Bigquery internalError when streaming data

I'm getting the following error while streaming data:
Google.ApisGoogle.Apis.Requests.RequestError
Internal Error [500]
Errors [
Message[Internal Error] Location[ - ] Reason[internalError] Domain[global]
]
My code:
public bool InsertAll(BigqueryService s, String datasetId, String tableId, List<TableDataInsertAllRequest.RowsData> data)
{
try
{
TabledataResource t = s.Tabledata;
TableDataInsertAllRequest req = new TableDataInsertAllRequest()
{
Kind = "bigquery#tableDataInsertAllRequest",
Rows = data
};
TableDataInsertAllResponse response = t.InsertAll(req, projectId, datasetId, tableId).Execute();
if (response.InsertErrors != null)
{
return true;
}
}
catch (Exception e)
{
throw e;
}
return false;
}
I'm streaming data constantly and many times a day I have this error. How can I fix this?
We seen several problems:
the request randomly fails with type 'Backend error'
the request randomly fails with type 'Connection error'
the request randomly fails with type 'timeout' (watch out here, as only some rows are failing and not the whole payload)
some other error messages are non descriptive, and they are so vague that they don't help you, just retry.
we see hundreds of such failures each day, so they are pretty much constant, and not related to Cloud health.
For all these we opened cases in paid Google Enterprise Support, but unfortunately they didn't resolved it. It seams the recommended option to take is an exponential-backoff with retry, even the support told to do so. Also the failure rate fits the 99.9% uptime we have in the SLA, so there is no reason for objection.
There's something to keep in mind in regards to the SLA, it's a very strictly defined structure, the details are here. The 99.9% is uptime not directly translated into fail rate. What this means is that if BQ has a 30 minute downtime one month, and then you do 10,000 inserts within that period but didn't do any inserts in other times of the month, it will cause the numbers to be skewered. This is why we suggest a exponential backoff algorithm. The SLA is explicitly based on uptime and not error rate, but logically the two correlates closely if you do streaming inserts throughout the month at different times with backoff-retry setup. Technically, you should experience on average about 1/1000 failed insert if you are doing inserts through out the month if you have setup the proper retry mechanism.
You can check out this chart about your project health:
https://console.developers.google.com/project/YOUR-APP-ID/apiui/apiview/bigquery?tabId=usage&duration=P1D
About times. Since streaming has a limited payload size, see Quota policy it's easier to talk about times, as the payload is limited in the same way to both of us, but I will mention other side effects too.
We measure between 1200-2500 ms for each streaming request, and this was consistent over the last month as you can see in the chart.
The approach you've chosen if takes hours that means it does not scale, and won't scale. You need to rethink the approach with async processes that can retry.
Processing in background IO bound or cpu bound tasks is now a common practice in most web applications. There's plenty of software to help build background jobs, some based on a messaging system like Beanstalkd.
Basically, you needed to distribute insert jobs across a closed network, to prioritize them, and consume(run) them. Well, that's exactly what Beanstalkd provides.
Beanstalkd gives the possibility to organize jobs in tubes, each tube corresponding to a job type.
You need an API/producer which can put jobs on a tube, let's say a json representation of the row. This was a killer feature for our use case. So we have an API which gets the rows, and places them on tube, this takes just a few milliseconds, so you could achieve fast response time.
On the other part, you have now a bunch of jobs on some tubes. You need an agent. An agent/consumer can reserve a job.
It helps you also with job management and retries: When a job is successfully processed, a consumer can delete the job from the tube. In the case of failure, the consumer can bury the job. This job will not be pushed back to the tube, but will be available for further inspection.
A consumer can release a job, Beanstalkd will push this job back in the tube, and make it available for another client.
Beanstalkd clients can be found in most common languages, a web interface can be useful for debugging.

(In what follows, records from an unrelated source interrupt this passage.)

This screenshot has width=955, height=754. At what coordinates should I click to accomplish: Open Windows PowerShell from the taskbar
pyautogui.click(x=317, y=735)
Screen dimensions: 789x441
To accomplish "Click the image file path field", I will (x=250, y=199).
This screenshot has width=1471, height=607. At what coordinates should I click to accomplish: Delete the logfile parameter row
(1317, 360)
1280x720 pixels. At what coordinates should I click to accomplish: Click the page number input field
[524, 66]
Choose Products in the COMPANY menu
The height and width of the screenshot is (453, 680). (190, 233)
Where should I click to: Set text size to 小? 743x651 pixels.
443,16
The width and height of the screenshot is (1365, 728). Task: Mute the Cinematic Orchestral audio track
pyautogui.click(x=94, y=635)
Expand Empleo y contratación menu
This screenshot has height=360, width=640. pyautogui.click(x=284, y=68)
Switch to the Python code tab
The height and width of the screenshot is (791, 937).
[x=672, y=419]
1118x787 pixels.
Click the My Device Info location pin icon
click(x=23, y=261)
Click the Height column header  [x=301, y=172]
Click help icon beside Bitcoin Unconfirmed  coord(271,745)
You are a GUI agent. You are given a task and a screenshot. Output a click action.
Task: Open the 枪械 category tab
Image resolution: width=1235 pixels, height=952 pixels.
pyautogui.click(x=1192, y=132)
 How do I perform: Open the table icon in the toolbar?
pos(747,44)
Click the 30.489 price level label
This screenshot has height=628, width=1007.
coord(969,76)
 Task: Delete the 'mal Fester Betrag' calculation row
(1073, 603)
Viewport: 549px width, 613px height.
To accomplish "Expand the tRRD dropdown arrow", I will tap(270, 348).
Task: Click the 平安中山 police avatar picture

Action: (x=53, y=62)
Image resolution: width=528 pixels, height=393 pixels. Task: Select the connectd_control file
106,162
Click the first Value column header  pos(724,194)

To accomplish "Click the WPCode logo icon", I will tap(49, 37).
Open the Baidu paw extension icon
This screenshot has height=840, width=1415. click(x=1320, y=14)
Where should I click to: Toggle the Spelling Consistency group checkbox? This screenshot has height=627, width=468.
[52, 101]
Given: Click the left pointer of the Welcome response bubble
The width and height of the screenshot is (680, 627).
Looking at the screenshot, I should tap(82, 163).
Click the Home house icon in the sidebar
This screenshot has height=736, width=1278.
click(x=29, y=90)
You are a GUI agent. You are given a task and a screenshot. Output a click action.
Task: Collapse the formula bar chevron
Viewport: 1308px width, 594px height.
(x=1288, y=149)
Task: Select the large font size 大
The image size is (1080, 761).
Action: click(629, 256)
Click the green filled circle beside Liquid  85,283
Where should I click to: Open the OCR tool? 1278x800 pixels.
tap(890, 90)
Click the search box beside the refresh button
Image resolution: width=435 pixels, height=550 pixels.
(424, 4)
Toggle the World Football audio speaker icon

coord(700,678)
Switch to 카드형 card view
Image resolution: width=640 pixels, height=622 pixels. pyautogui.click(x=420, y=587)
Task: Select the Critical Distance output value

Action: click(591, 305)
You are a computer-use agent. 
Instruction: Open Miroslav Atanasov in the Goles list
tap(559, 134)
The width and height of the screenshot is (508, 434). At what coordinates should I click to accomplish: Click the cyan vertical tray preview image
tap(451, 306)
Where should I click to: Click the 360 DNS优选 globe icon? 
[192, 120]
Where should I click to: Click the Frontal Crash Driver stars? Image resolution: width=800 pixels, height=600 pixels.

control that event with integer number is not happening more than N times per second

My system generates events with integer number. Totally there are about 10 000 of events from 1 to 10 000. Every time I receive new event with numer i need to check how many times I've already received event with such number in tha last second:
if I have received this event more than ~3-10 times in last second than I need to ignore it
otherwise i need to process it.
So I just need to control and ignore "flood" with events with the same number.
There are two requirements:
overhead of the flood control should be really MINIMAL as it used in HFT trading
at the same time i do not need to control "exactly" I just need "roughly" flood control. I.e. it's ok to stop receive events somewhere between 3 and 10 events per second.
So my proposal would be:
create int[10 000] array
every second refresh all items in this array to 0 (refresh operation of item of the array is atomic, also we can iterate over array without any problems and without locking because we do not insert or delete items, however probably someone can recomend special function to "zero" array, take into accout that I can read array at the same time from another thread)
every time new event received we a) Interlocked.Increment corresponding item in the array and only if the result is less than a threshold (~3) we will process it.
So flood control would be just one Intrerlocked.Increment operation and one comparision operation.
What do you tnink can you recommend something better?
One problem with your approach - is that if you clear the counters every second - it might be that you had a flood right before the end of the second but since you've just cleared it you will continue accepting new event.
It might be OK for you as you are good with approximation only.
Another approach may be to have an array of queues of time stamps.
When a new event comes in - you get the relevant queue from the array and clear from its head all the timestamps that occurred more than a second in the past.
The you check the size of the queue, if it is bigger than the threshold you do nothing - otherwise you enter the new event timestamp into the queue and process it.
I realize that this approach might be slower than just incrementing integers but it will be more accurate.
I suppose you can run some benchmarks and find out how slower is it and whether it fits your needs or not.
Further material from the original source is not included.